Guess what? If your blood glucose levels are going up quite a bit in response to glycogen-depleting exercise and intermittent fasting, maybe you are one of the lucky folks who are very effective at increasing their GH levels. The blood glucose increase effect is temporary, although it can last months, and is indeed caused by insulin resistance. An HbA1c test should also show an increase in hemoglobin glycation.
Over time, however, you will very likely become more insulin sensitive. What is happening is compensatory adaptation, with different short-term and long-term responses. In the short term, your body is trying to become a more efficient fat-burning machine, and GH is involved in this adaptation. But in the short term, GH leads to insulin resistance, probably via actions on muscle and fat cells. This gradually improves in the long term, possibly through a concomitant increase in liver insulin sensitivity and glycogen storage capacity.
This is somewhat similar to the response to GH therapy.
The figure below is from Johannsson et al. (1997). It shows what happened in terms of glucose metabolism when a group of obese men were administered recombinant GH for 9 months. The participants were aged 48–66, and were given in daily doses the equivalent to what would be needed to bring their GH levels to approximately what they were at age 20. For glucose, 5 mmol is about 90 mg, 5.5 is about 99, and 6 is about 108. GDR is glucose disposal rate; a measure of how quickly glucose is cleared from the blood.

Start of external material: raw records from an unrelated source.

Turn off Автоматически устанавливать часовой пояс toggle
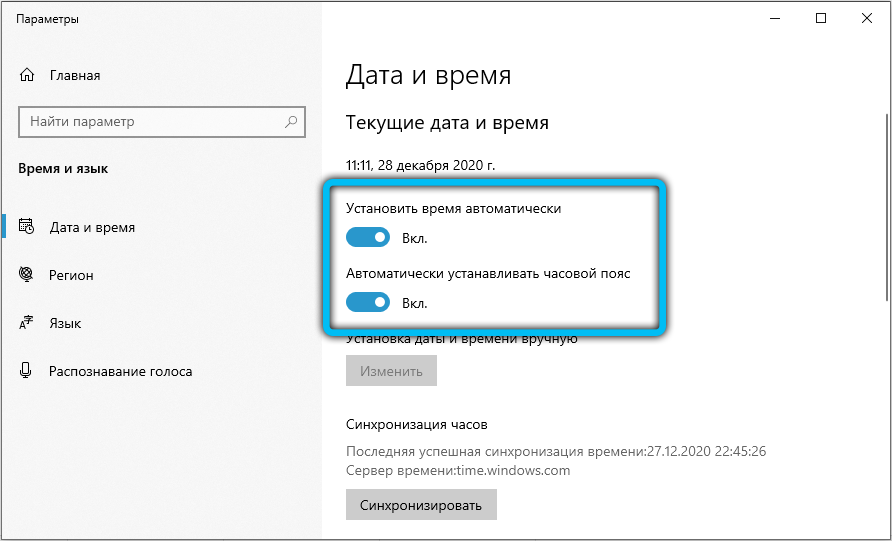367,302
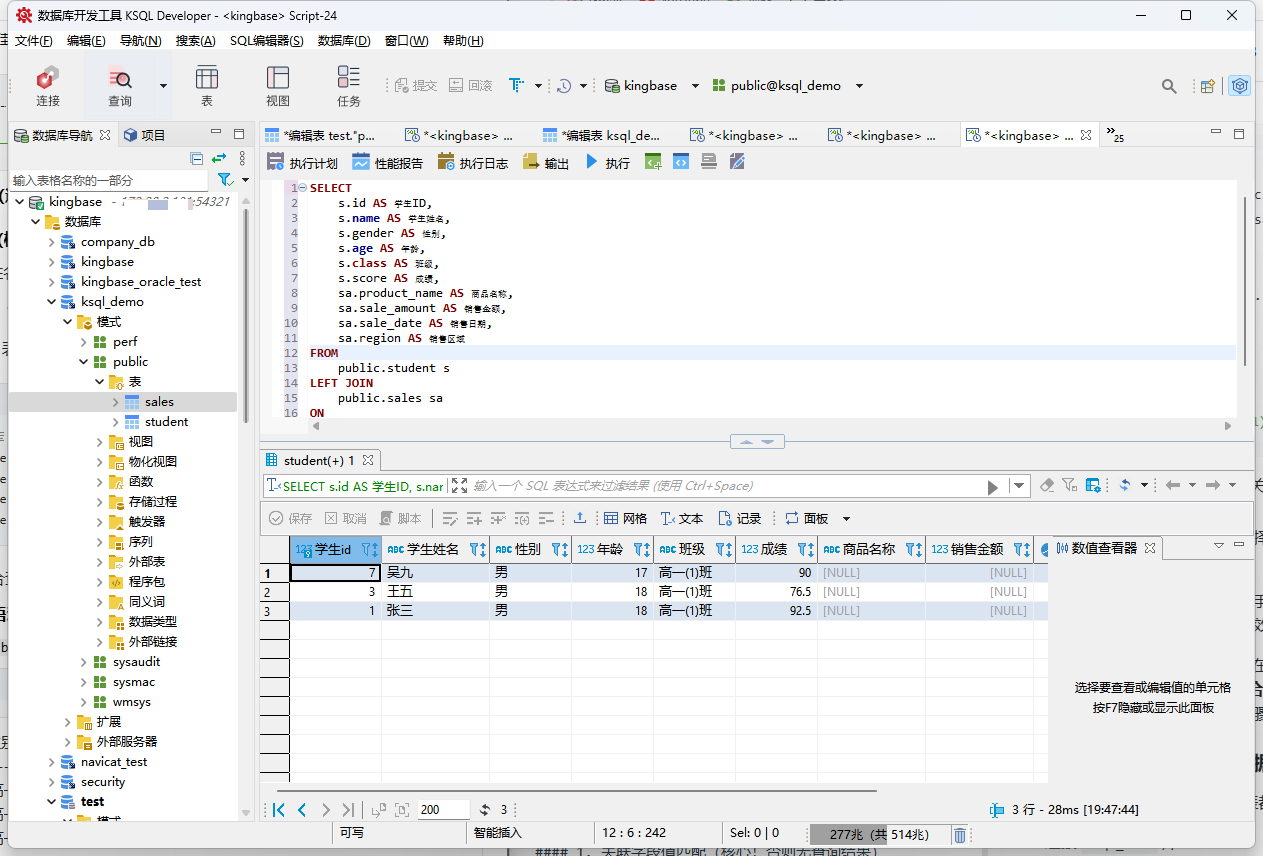Switch result view to 网格 (Grid) mode
Viewport: 1263px width, 856px height.
point(625,518)
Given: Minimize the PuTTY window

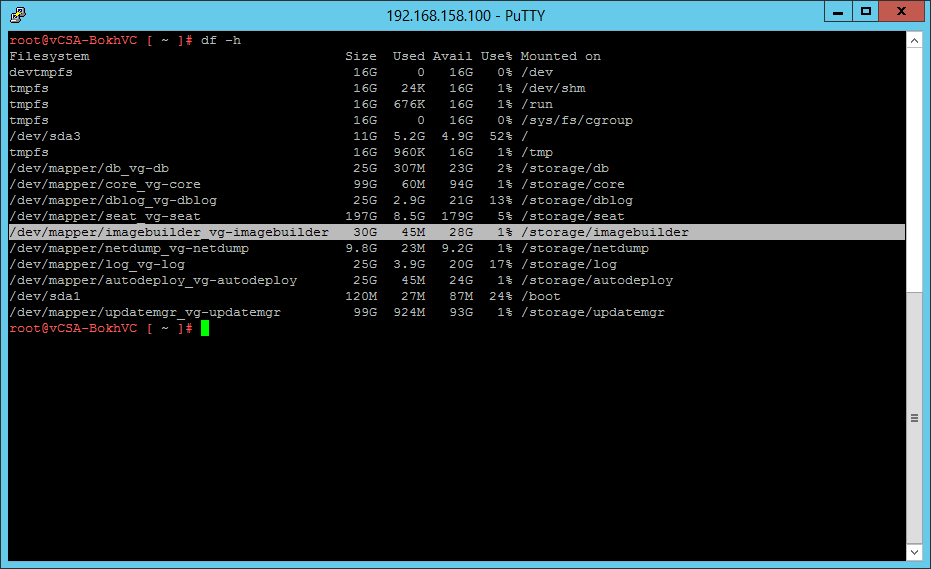Looking at the screenshot, I should point(839,12).
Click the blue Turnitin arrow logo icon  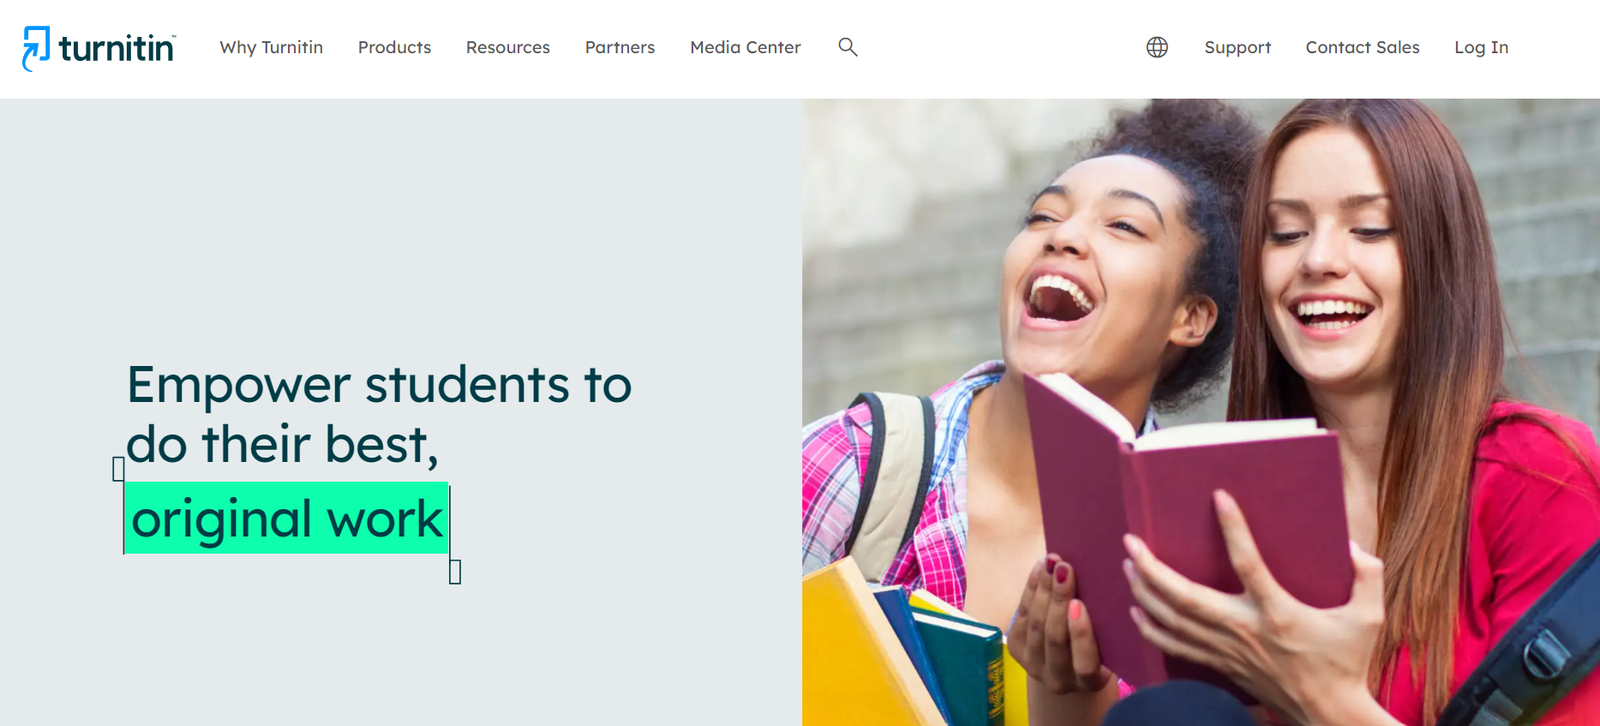pos(36,48)
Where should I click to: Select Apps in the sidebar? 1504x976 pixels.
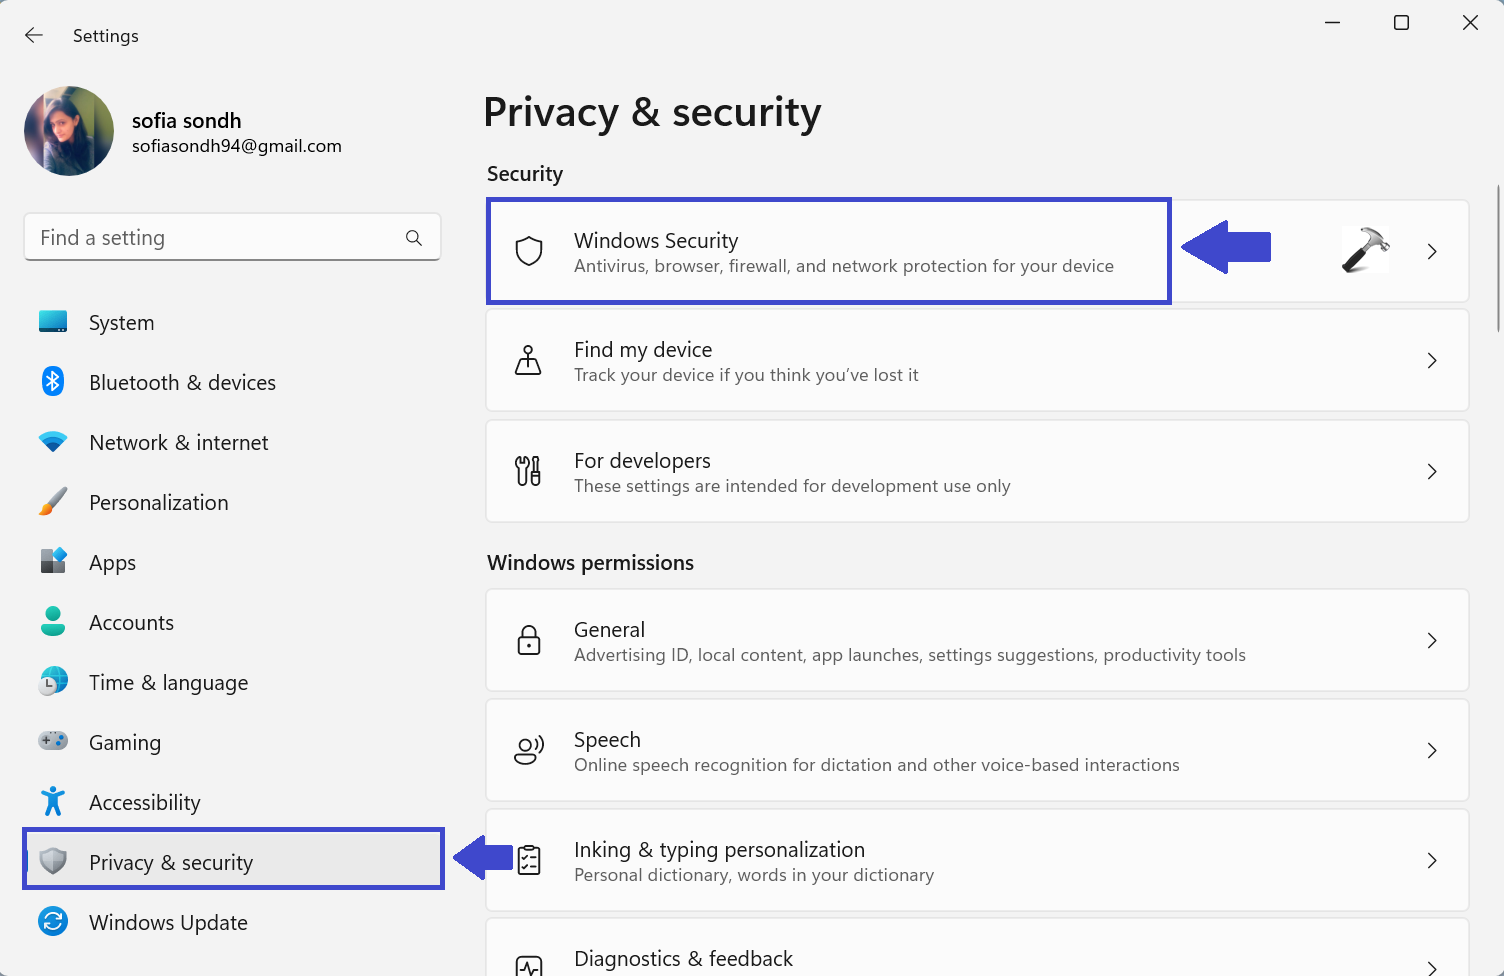112,563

As you can see, insulin sensitivity initially goes down for the GH group, and fasting blood glucose goes up quite a lot. But after 9 months the GH group has better insulin sensitivity. Their GDR is the same as in the placebo group, but with lower circulating insulin. The folks in the GH group also have significantly less body fat, and have better health markers, than those who took the placebo.
There is such a thing as sudden-onset type 2-like diabetes, but it is very rare (see Michael’s blog). Usually type 2 diabetes “telegraphs” its arrival through gradually increasing fasting blood glucose and HbA1c. However, those normally come together with other things, notably a decrease in HDL cholesterol and an increase in fasting triglycerides. Folks who do glycogen-depleting exercise and intermittent fasting tend to see the opposite – an increase in HDL cholesterol and a decrease in triglycerides.
So, if you are doing things that have the potential to increase your GH levels, a standard lipid panel can help you try to figure out whether insulin resistance is benign or not, if it happens.
By the way, GH and cortisol levels are correlated, which is often why some associate responses to glycogen-depleting exercise and intermittent fasting with esoteric nonsense that has no basis in scientific research like “adrenal fatigue”. Cortisol levels are meant to go up and down, but they should not go up and stay up while you are sitting down.
Avoid chronic stress, and keep on doing glycogen-depleting exercise and intermittent fasting; there is overwhelming scientific evidence that these things are good for you.